Teaching Go Crazy, Freeze - YouTube


----------



## redginald (Aug 18, 2011)

ouesi said:


> He wasn't refusing to sit, he was too excited to sit. He's a puppy, he has no impulse control and he doesn't have the tools to know how to control himself when he goes nuts.
> He stopped when you shouted because you probably scared him. Especially if his ears went back and he went still (sat). This is not him controlling himself, this is you controlling him. It may not seem like an important distinction who is controlling who, but trust me, it is. You may teach him to behave when you're around to enforce things, but what if you're not there to enforce? What if he decides you can't *make* him? Then what?
> 
> The key to teaching SELF-control is to work in small increments. Start under mild to no excitement and slowly build the excitement as the dog is successful. If the dog loses it, go back a step and work there until the dog gains more proficiency.
> ...


We already train him in this we use a rope toy, he gets wound up, we stop and say "off" and he sits and waits to play again, i suppose when you play again this is the reward for stopping.

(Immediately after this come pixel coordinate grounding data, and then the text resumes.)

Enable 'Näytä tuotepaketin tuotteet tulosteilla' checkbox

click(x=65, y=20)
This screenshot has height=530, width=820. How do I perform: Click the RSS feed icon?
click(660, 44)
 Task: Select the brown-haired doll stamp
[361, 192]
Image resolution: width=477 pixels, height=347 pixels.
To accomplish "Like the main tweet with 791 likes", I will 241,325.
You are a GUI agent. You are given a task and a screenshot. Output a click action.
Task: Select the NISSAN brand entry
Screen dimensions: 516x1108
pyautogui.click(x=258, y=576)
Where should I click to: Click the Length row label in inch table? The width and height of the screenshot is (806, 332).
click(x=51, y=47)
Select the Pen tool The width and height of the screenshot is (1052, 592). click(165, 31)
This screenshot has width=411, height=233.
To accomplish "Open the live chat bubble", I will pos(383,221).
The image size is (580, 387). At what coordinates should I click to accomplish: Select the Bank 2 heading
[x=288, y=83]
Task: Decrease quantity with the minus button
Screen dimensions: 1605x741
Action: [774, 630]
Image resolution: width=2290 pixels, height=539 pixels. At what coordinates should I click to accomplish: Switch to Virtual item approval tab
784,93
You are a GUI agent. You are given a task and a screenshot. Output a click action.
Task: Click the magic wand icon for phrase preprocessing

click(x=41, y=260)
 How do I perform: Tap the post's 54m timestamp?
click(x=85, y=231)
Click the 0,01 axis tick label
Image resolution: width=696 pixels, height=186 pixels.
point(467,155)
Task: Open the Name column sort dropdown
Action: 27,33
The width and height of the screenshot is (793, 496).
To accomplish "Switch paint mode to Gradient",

Hes actually really good when we play this, out on the lead is a different matter, what would be the best way to deal with him when he's growling (he always growls when playing rough) and jumping up at you, even if he responds to "off" he wants the lead to chew again after

Ah, just watched video, (assumed was the same vid i watched as similar title ) will give this a go, cheers!


----------



## Werehorse (Jul 14, 2010)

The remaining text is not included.